Instruções de trabalho:
Na entrevista sobre Angola, quem pergunta o que a CPLP pode fazer pelo país?

Texto para leitura:
Norma Couri: Dulce, tem uma pergunta que ficou no ar, que eu acho interessante você responder. É sobre Angola. Quer dizer, é uma guerra que dura quarenta anos [a guerra civil angolana durou, oficialmente, 27 anos. Ao referir-se a uma duração de “quarenta anos”, a entrevistadora provavelmente considerou os primórdios da independência no país, nos anos 1960, com a criação da MPLA]....

Dulce Maria Pereira: É uma guerra que dura quarenta anos, é uma guerra extremamente perversa.

Teresa Cruvinel: E o que a CPLP pode fazer por Angola?

Dulce Maria Pereira: A CPLP pode ser muito dinâmica para assegurar, primeiro, que o Protocolo de Osaka seja cumprido. Porque esse é um dos maiores problemas, hoje, no cotidiano da guerra. E, segundo, fazer com que os vários...

Paulo Markun: O que esse protocolo estabelece?

Dulce Maria Pereira: Ah, sim. Bem, o Protocolo de Osaka é o protocolo que estabelecia que as partes envolvidas, no caso a Unita, que não tem cumprido a sua parte, e o governo aí conduzido pela MPLA, deveriam cumprir determinadas normas, deveriam negociar. Seria muito longo falar o conteúdo total do protocolo, mas deveriam negociar e respeitar...

Paulo Markun: Manter o cessar-fogo?

Informações exibidas:

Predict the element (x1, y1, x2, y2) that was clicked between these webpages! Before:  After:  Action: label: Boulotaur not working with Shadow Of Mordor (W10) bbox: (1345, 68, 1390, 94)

...

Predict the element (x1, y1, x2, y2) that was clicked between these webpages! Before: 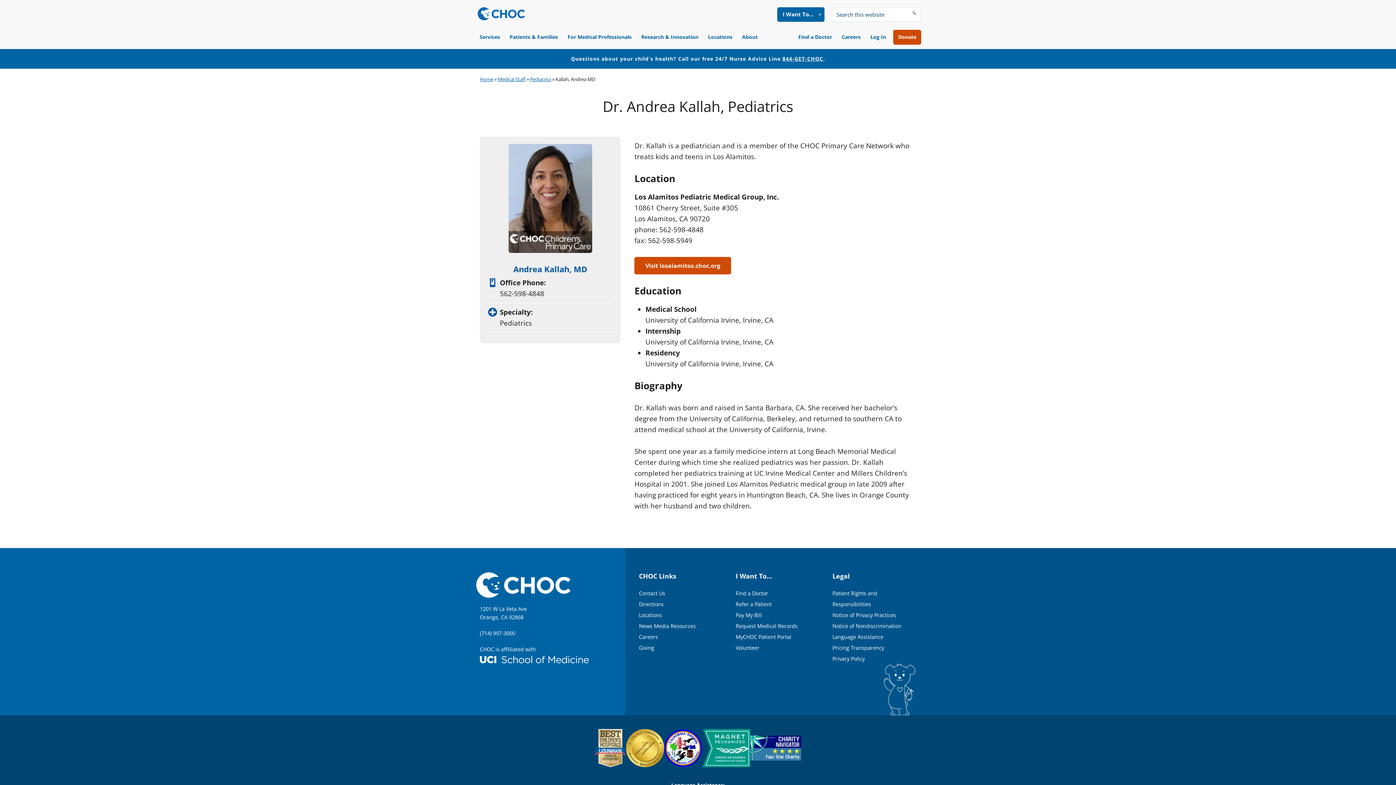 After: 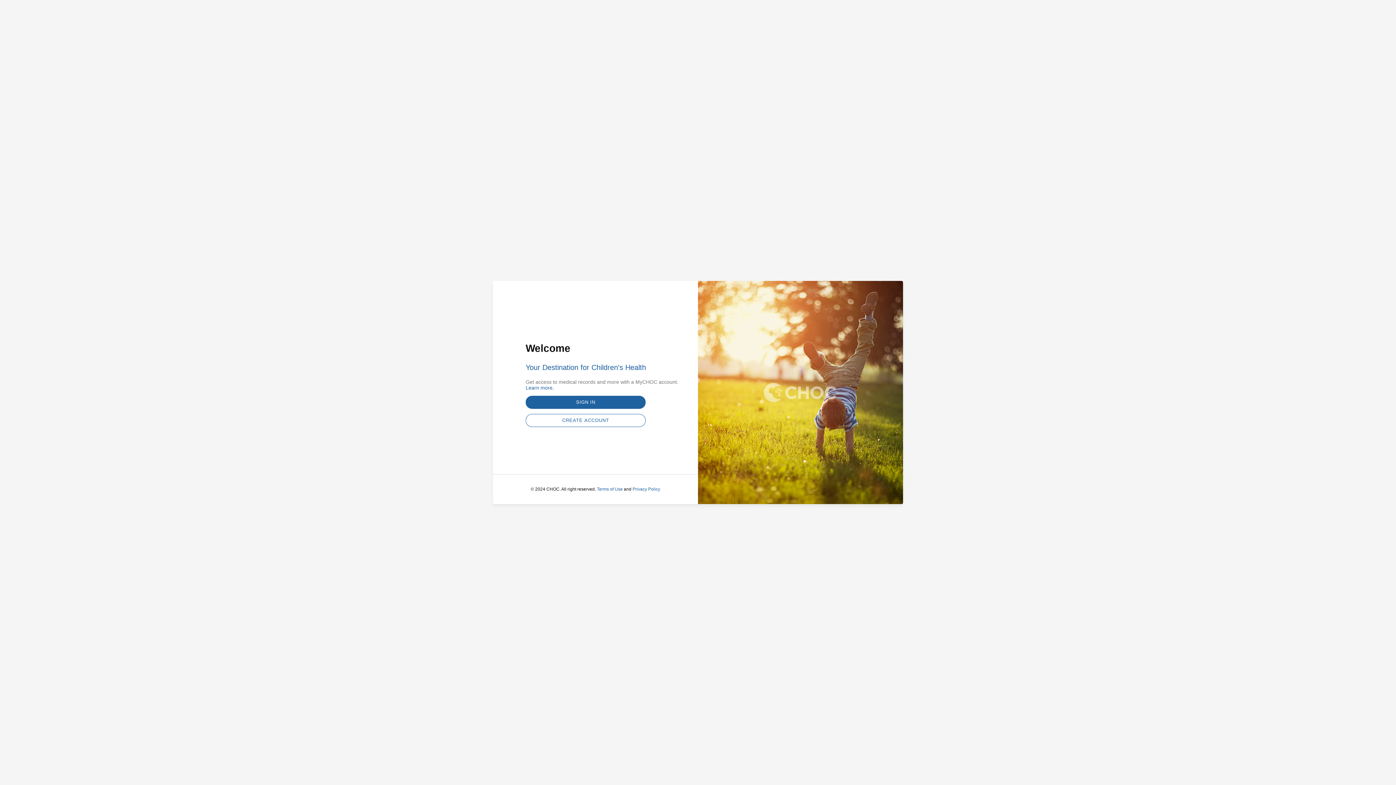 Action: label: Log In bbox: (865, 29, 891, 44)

==

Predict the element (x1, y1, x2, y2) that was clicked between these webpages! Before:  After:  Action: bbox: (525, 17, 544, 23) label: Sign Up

Resposta:
Teresa Cruvinel.